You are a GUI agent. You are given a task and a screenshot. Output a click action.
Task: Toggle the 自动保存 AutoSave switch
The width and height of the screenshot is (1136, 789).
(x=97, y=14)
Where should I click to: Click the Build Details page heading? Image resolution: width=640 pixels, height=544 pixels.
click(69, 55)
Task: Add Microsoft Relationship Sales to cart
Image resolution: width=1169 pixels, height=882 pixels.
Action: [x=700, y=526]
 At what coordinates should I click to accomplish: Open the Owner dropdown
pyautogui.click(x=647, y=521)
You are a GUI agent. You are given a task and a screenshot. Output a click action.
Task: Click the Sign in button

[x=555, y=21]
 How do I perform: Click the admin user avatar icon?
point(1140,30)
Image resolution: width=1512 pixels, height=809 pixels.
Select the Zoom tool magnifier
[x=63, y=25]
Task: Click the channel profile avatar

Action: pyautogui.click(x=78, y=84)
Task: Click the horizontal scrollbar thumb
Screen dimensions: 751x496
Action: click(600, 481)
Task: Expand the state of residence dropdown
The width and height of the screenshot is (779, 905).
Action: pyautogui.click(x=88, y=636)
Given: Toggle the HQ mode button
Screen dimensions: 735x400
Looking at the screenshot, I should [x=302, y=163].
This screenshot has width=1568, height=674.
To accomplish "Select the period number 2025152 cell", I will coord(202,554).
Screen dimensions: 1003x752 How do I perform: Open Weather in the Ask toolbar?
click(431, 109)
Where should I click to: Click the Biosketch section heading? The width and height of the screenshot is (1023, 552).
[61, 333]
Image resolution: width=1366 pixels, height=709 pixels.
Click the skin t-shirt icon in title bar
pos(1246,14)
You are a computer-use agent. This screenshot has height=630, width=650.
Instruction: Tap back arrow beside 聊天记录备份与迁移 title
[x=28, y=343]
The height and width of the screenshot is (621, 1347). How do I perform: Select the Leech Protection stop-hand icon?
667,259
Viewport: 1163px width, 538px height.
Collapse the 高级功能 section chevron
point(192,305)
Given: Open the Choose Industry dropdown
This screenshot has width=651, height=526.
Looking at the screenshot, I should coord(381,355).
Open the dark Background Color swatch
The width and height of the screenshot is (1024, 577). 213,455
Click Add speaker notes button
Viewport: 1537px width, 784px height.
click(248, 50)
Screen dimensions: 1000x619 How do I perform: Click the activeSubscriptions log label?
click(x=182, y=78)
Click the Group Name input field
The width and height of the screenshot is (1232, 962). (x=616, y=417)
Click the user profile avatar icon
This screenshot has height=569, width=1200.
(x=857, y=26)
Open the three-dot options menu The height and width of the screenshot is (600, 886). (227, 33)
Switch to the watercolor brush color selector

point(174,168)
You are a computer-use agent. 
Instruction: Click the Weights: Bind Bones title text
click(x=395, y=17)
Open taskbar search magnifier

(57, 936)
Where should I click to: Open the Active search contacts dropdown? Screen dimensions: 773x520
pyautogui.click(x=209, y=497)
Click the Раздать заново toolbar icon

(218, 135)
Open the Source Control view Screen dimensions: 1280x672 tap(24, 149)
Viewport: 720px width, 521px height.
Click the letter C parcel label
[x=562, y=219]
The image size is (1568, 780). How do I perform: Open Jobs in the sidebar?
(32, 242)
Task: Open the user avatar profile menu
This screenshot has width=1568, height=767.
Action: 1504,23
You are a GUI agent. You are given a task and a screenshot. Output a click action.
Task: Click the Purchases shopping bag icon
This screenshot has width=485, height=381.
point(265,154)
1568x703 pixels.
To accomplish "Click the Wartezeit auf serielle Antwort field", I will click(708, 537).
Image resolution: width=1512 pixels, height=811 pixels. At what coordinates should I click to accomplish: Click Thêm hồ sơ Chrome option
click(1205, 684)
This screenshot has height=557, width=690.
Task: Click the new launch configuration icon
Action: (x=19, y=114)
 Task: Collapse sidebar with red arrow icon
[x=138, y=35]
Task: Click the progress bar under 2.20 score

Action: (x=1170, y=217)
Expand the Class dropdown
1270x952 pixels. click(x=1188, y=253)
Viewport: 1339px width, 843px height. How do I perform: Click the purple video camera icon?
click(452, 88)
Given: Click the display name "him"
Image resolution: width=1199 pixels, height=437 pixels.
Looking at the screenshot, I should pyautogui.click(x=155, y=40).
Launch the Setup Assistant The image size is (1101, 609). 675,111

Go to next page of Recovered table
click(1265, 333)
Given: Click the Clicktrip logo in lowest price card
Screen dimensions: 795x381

◆ WORK REQUIRED
A verbatim copy of the listing is to be returned in full.

◆ EXERCISE RESPONSE
You are a GUI agent. You are given a task and a screenshot. Output a click action.
Task: Toggle the 自动保存 AutoSave switch
The width and height of the screenshot is (1136, 789).
(x=97, y=14)
Where should I click to: Click the Build Details page heading? Image resolution: width=640 pixels, height=544 pixels.
click(69, 55)
Task: Add Microsoft Relationship Sales to cart
Image resolution: width=1169 pixels, height=882 pixels.
Action: [x=700, y=526]
 At what coordinates should I click to accomplish: Open the Owner dropdown
pyautogui.click(x=647, y=521)
You are a GUI agent. You are given a task and a screenshot. Output a click action.
Task: Click the Sign in button

[x=555, y=21]
 How do I perform: Click the admin user avatar icon?
point(1140,30)
Image resolution: width=1512 pixels, height=809 pixels.
Select the Zoom tool magnifier
[x=63, y=25]
Task: Click the channel profile avatar

Action: pyautogui.click(x=78, y=84)
Task: Click the horizontal scrollbar thumb
Screen dimensions: 751x496
Action: click(600, 481)
Task: Expand the state of residence dropdown
The width and height of the screenshot is (779, 905).
Action: pyautogui.click(x=88, y=636)
Given: Toggle the HQ mode button
Screen dimensions: 735x400
Looking at the screenshot, I should [x=302, y=163].
This screenshot has width=1568, height=674.
To accomplish "Select the period number 2025152 cell", I will coord(202,554).
Screen dimensions: 1003x752 How do I perform: Open Weather in the Ask toolbar?
click(431, 109)
Where should I click to: Click the Biosketch section heading? The width and height of the screenshot is (1023, 552).
[61, 333]
Image resolution: width=1366 pixels, height=709 pixels.
Click the skin t-shirt icon in title bar
pos(1246,14)
You are a computer-use agent. This screenshot has height=630, width=650.
Instruction: Tap back arrow beside 聊天记录备份与迁移 title
[x=28, y=343]
The height and width of the screenshot is (621, 1347). How do I perform: Select the Leech Protection stop-hand icon?
667,259
Viewport: 1163px width, 538px height.
Collapse the 高级功能 section chevron
point(192,305)
Given: Open the Choose Industry dropdown
This screenshot has width=651, height=526.
Looking at the screenshot, I should coord(381,355).
Open the dark Background Color swatch
The width and height of the screenshot is (1024, 577). 213,455
Click Add speaker notes button
Viewport: 1537px width, 784px height.
click(248, 50)
Screen dimensions: 1000x619 How do I perform: Click the activeSubscriptions log label?
click(x=182, y=78)
Click the Group Name input field
The width and height of the screenshot is (1232, 962). (x=616, y=417)
Click the user profile avatar icon
This screenshot has height=569, width=1200.
(x=857, y=26)
Open the three-dot options menu The height and width of the screenshot is (600, 886). (227, 33)
Switch to the watercolor brush color selector

point(174,168)
You are a computer-use agent. 
Instruction: Click the Weights: Bind Bones title text
click(x=395, y=17)
Open taskbar search magnifier

(57, 936)
Where should I click to: Open the Active search contacts dropdown? Screen dimensions: 773x520
pyautogui.click(x=209, y=497)
Click the Раздать заново toolbar icon

(218, 135)
Open the Source Control view Screen dimensions: 1280x672 tap(24, 149)
Viewport: 720px width, 521px height.
Click the letter C parcel label
[x=562, y=219]
The image size is (1568, 780). How do I perform: Open Jobs in the sidebar?
(32, 242)
Task: Open the user avatar profile menu
This screenshot has width=1568, height=767.
Action: 1504,23
You are a GUI agent. You are given a task and a screenshot. Output a click action.
Task: Click the Purchases shopping bag icon
This screenshot has width=485, height=381.
point(265,154)
1568x703 pixels.
To accomplish "Click the Wartezeit auf serielle Antwort field", I will click(708, 537).
Image resolution: width=1512 pixels, height=811 pixels. At what coordinates should I click to accomplish: Click Thêm hồ sơ Chrome option
click(1205, 684)
This screenshot has height=557, width=690.
Task: Click the new launch configuration icon
Action: (x=19, y=114)
 Task: Collapse sidebar with red arrow icon
[x=138, y=35]
Task: Click the progress bar under 2.20 score

Action: (x=1170, y=217)
Expand the Class dropdown
1270x952 pixels. click(x=1188, y=253)
Viewport: 1339px width, 843px height. How do I perform: Click the purple video camera icon?
click(452, 88)
Given: Click the display name "him"
Image resolution: width=1199 pixels, height=437 pixels.
Looking at the screenshot, I should pyautogui.click(x=155, y=40).
Launch the Setup Assistant The image size is (1101, 609). 675,111

Go to next page of Recovered table
click(1265, 333)
Given: Click the Clicktrip logo in lowest price card
Screen dimensions: 795x381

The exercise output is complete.